───── Textauszug ─────
Aber er hat es schon lange wieder geschafft. Er ist Parteivorsitzender, wenn auch manchmal umstritten. Die Öffentlichkeit geht gnädiger mit ihm um. Wie die Verleihung des »Ordens wider den tierischen Ernst« zeigt. Ein deutliches Zeichen, dass Özdemir in Deutschland angekommen ist. Nur eben nicht bei allen Grünen. So sind sie halt. Seine Partei»freunde«. Die Zeit für unser Gespräch ist knapp, der nächste Termin wartet – ein Rendezvous mit der Parteibasis. Es geht um die Urwahl.
Jetzt taucht er in der Bibliothek auf. Mit einer weißen Tüte in der Hand, aus der alle Wohlgerüche der orientalischen Küche kommen.
HERR ÖZDEMIR. Aus der Gugg 1 riecht es ja verdammt gut raus. Was ist denn das?
Das ist Börek 2 und Simit. 3 Ich komme gerade von einer Veranstaltung in der Moschee von Feuerbach. 4 Da ging es um die OB-Wahl. Und da haben sie mir Stärkung für den Wahlkampf mitgegeben. Ist lecker. Wollen Sie probieren? – Aber was ist denn das?
(Er hat gesehen, dass sich in meinem Fragemanuskript versehentlich ein »e« vor das »d« seines Namens geschlichen hat. Er nimmt mein Skript und streicht das »e« heraus.)
Özdemir ist schon schwer genug. In der Realschule hieß es immer: »Heute schon geözt? Öz du mir, öz ich dir!« Und irgendwann wurde aus Özdemir auch »Özdemaier« … Mit dem Namen im Schwäbischen! Herr Kienzle, das können Sie sich ja vorstellen!
Und das schon lange vor der »Ötzi«-Zeit? 5
(Er lacht.)
Stimmt – das war noch bevor der Ötzi gefunden wurde.
Haben Sie deshalb das Rosenstein-Museum für unser Gespräch gewählt?
───── Bereitgestelltes Material ─────
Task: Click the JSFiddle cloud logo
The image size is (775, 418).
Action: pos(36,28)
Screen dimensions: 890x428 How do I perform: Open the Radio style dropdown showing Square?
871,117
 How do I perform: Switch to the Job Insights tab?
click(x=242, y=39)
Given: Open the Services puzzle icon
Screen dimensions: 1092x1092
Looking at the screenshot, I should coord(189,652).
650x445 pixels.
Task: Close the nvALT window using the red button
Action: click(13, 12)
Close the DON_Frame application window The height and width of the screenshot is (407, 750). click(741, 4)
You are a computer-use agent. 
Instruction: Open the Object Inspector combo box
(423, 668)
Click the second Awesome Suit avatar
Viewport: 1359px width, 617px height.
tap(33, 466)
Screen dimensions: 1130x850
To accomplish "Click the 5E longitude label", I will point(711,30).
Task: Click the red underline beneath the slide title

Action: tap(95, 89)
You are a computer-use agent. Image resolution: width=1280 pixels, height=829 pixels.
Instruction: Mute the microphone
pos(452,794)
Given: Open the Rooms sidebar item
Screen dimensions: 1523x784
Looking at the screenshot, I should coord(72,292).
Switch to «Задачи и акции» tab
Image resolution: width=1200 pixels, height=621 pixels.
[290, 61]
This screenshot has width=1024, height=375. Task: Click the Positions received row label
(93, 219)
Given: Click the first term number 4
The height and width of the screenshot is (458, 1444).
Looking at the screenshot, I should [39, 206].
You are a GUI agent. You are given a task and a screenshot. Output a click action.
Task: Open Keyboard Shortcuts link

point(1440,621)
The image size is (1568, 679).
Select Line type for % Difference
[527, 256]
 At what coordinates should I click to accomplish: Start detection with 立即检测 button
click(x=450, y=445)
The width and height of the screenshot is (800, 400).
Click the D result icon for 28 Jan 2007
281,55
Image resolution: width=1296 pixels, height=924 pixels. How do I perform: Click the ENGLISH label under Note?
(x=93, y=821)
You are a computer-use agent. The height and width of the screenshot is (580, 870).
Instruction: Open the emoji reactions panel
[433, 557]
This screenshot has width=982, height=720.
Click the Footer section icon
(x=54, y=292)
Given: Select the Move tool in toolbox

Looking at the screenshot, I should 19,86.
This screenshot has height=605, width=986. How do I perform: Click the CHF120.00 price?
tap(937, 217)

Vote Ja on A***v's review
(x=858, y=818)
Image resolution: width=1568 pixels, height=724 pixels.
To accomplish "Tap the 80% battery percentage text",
─────
## Aufgaben
(1) Was hat Özdemir laut dem Textauszug über Özdemir in seiner weißen Tüte dabei?
(2) Setze den Textauszug über Özdemir nach der Frage zum Rosenstein-Museum fort.

## Antworten nacheinander
(1) Börek und Simit.

(2)
Ich bin in Berlin ganz oft im Naturkundemuseum – weil es bei unserer Bundesgeschäftsstelle ums Eck liegt. Und das Naturkundemuseum hier in Stuttgart ist natürlich toll – schon allein die Lage ist doch ein Traum! Meine Tochter ist jetzt sieben Jahre alt und da ist das natürlich super: Alles, was mit urzeitlichen Wesen zu tun hat, ist ein wunderbarer Einstieg, um darüber zum Heute zu kommen. Und zum Thema Natur und Umwelt. Ein spielerischer Einstieg. Für einen, der zwei Kinder hat, ist das klasse.
Sie nennen sich ja einen anatolischen Schwaben …
So ist es, ja.
Ihr Vater war aber Tscherkesse. Er war also kein richtiger Türke?
Er hat tscherkessische Vorfahren, das ist richtig.
Was sind Sie denn – Tscherkesse, Türke oder Schwabe?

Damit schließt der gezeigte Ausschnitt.